2. Poor shifting- SOLVED. This bike has gone from the worst shifting I've ever had to the best. The gripshift/X-Gen combo works great and there are no rub issues. (It might be that it would work find using triggers instead of gripshifts, but I didn't try it that way, so I can't speak to that.)
3. Chain dropping- SOLVED. Well, probably. I've only taken the refitted MkIII on one ride, so I hesitate to declare the patient cured. But I did take it over 23 miles of moderately rough single track. Previously, over this same terrain, I'd drop the chain 2 or 3 times. But on my test ride, the chain did not drop once, and I was doing everything I could to get it to happen. I was looking for all the dips and lips I could find, and hitting them hard with slack in the chain, trying to knock it off the rings, but it never happened. Very encouraging!
All this solved by a very simple parts swap. Which brings me to the next subject.

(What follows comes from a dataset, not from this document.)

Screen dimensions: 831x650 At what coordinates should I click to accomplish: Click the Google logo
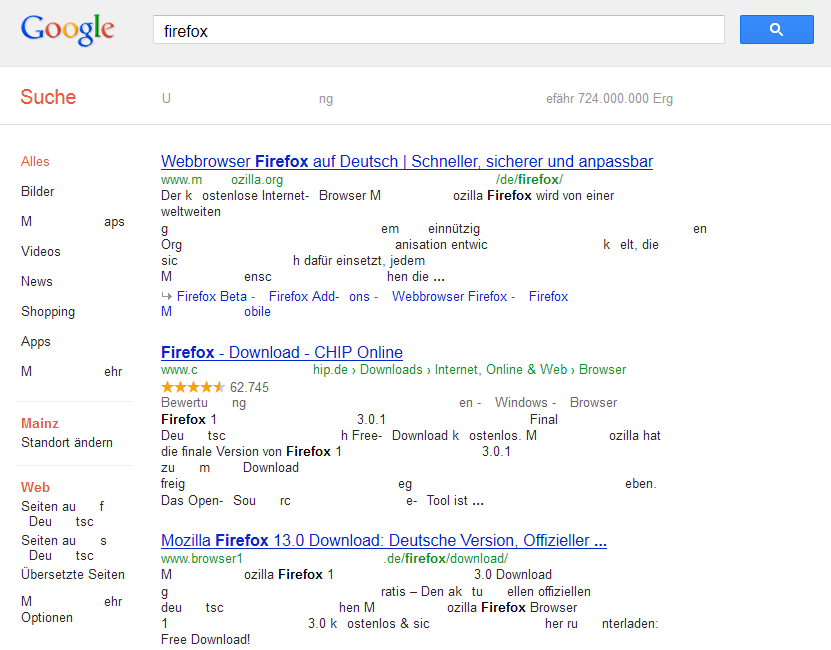(x=68, y=30)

IH really shot themselves in the foot by selling this bike with a Shimano FD. Imagine riders who aren't plugged into MTBR trying to troubleshoot these issues. Imagine the college-kid bike mechanic at Supergo or Performance trying to fix these bikes by trial and error, without the shared wisdom and experience found on these forums. Maybe IH has sent service bulletins to their dealers, but there's no mention of the issues on their website, and when I emailed their customer support, they didn't reply. I wonder how many people gave up in frustration and concluded that these bikes are real POS.
Which would be fine if these bikes were real POS, but they're not. The core of the bike- the frame and suspension- is awesome. The rear is amazingly plush. The bike is so confidence-inspiring going downhill, I just know I'm going to get into trouble going over my head. And aside from the FD issue, the parts spec, on a bang-per-buck basis, is a great value. A week ago the bike pissed me off. Now I love it.
Thanks to everyone on these forums who, by sharing their knowledge and experience, helps guys like me solve problems. MTBR is an incredible resource.